__Extracted material__.
+++

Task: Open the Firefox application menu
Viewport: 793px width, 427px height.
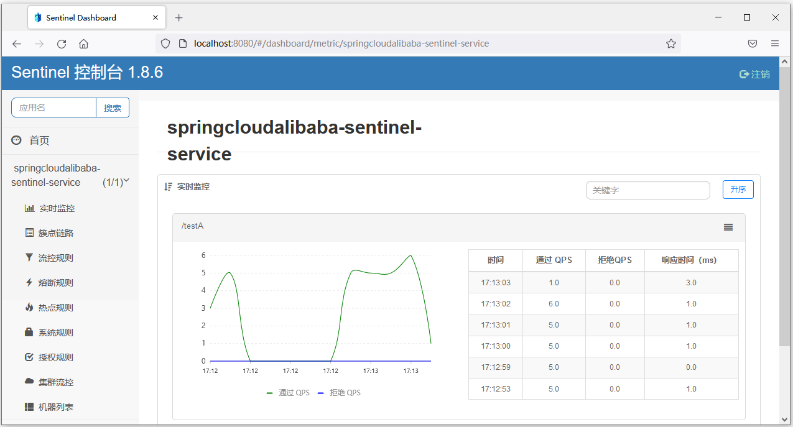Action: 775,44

+++

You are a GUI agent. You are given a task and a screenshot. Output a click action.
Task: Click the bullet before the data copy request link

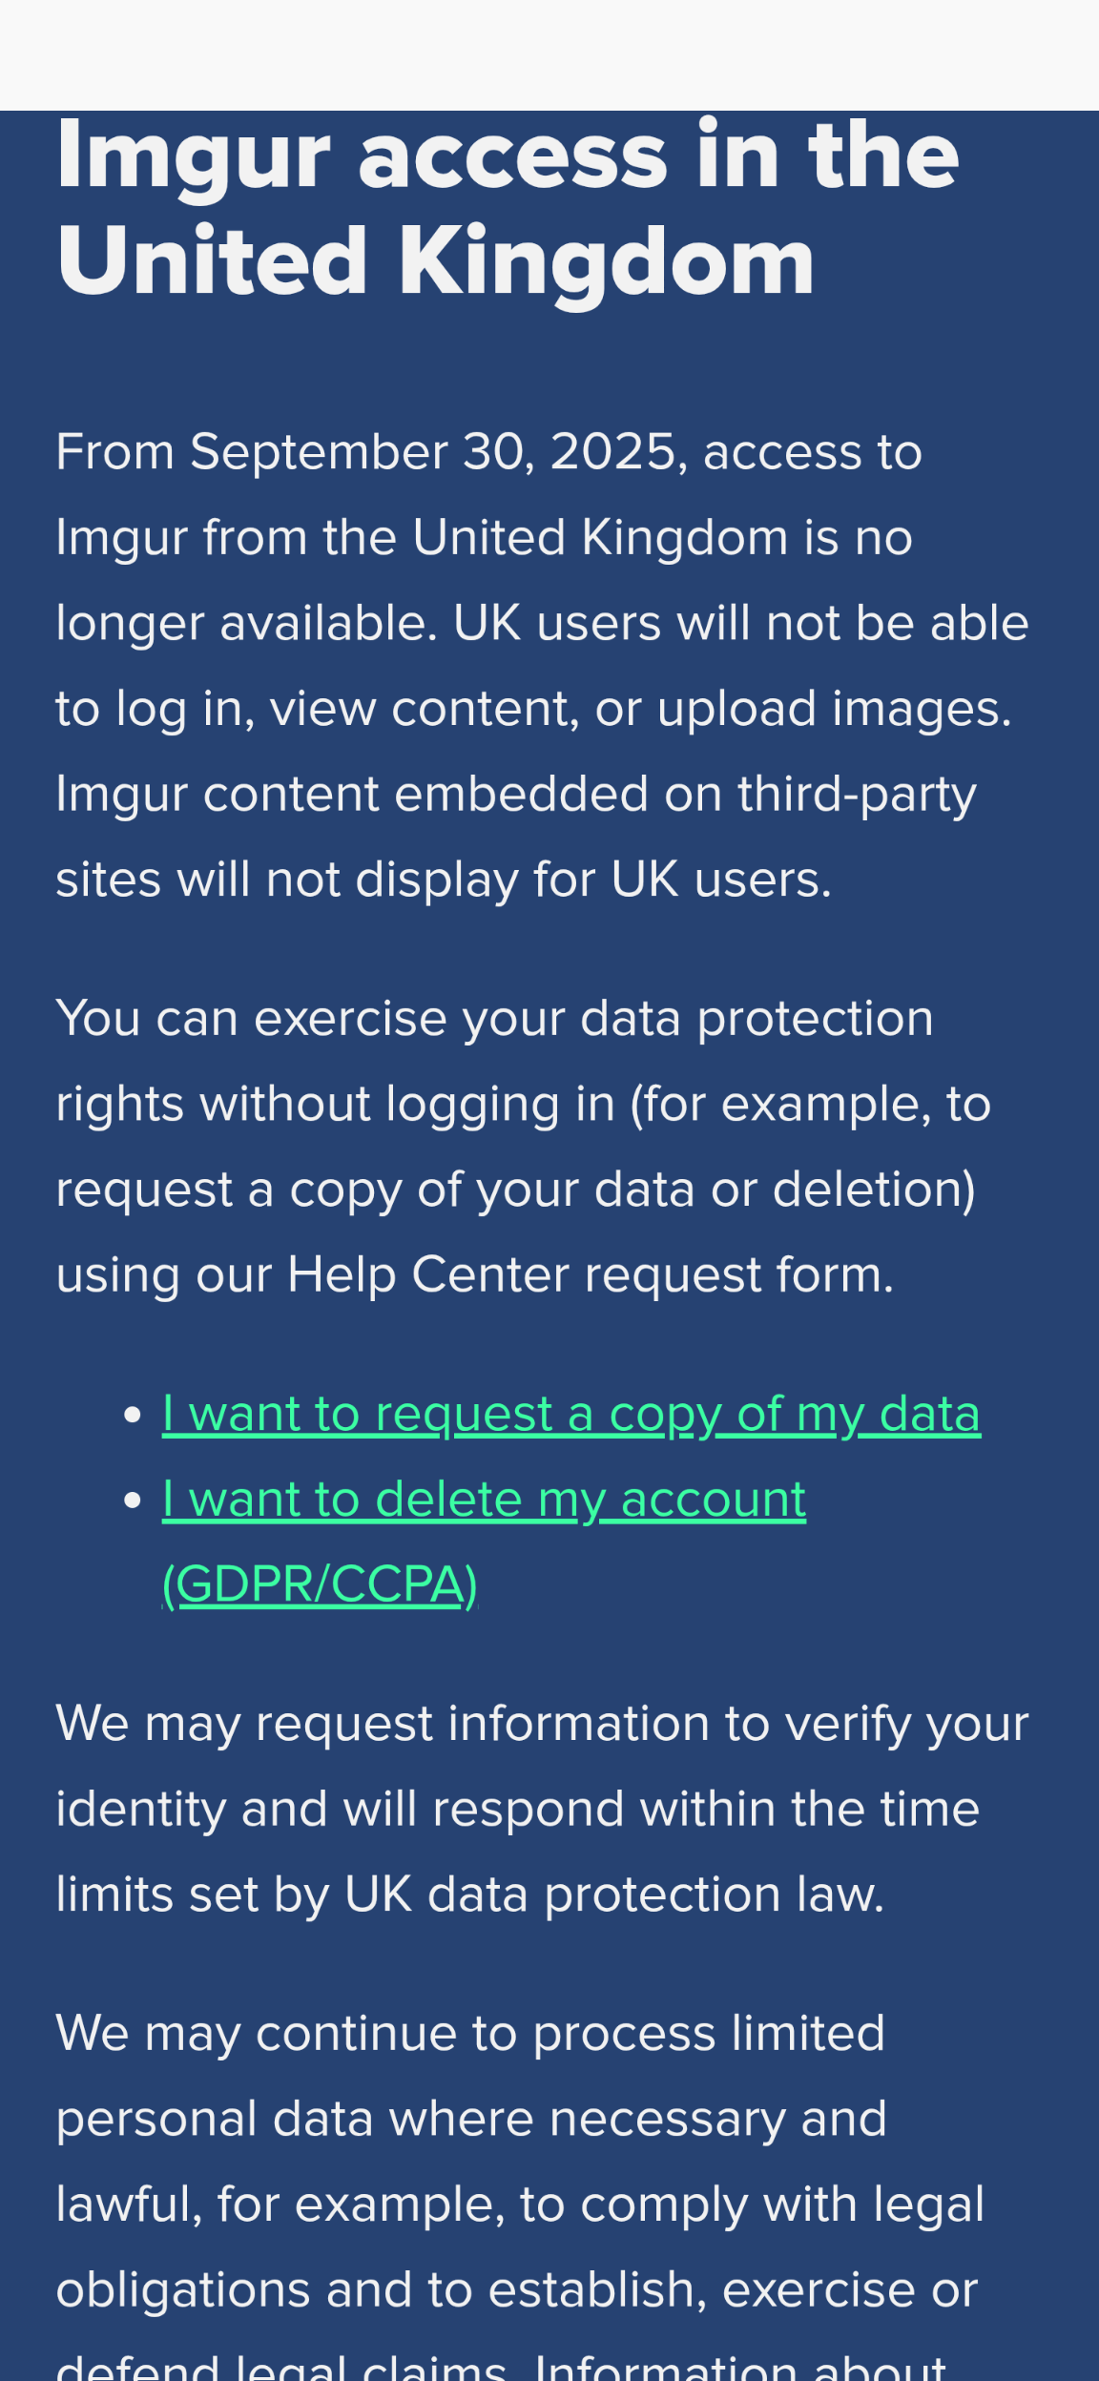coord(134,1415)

+++

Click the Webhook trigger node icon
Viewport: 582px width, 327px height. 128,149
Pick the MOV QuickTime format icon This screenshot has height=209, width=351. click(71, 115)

+++

__What needs to be done__.
Copy out the records from the line containing "Click the Webhook trigger node icon" through the line containing "Pick the MOV", both of those lines included, and nothing else.

__Answer to this task__.
Click the Webhook trigger node icon
Viewport: 582px width, 327px height. 128,149
Pick the MOV QuickTime format icon This screenshot has height=209, width=351. click(71, 115)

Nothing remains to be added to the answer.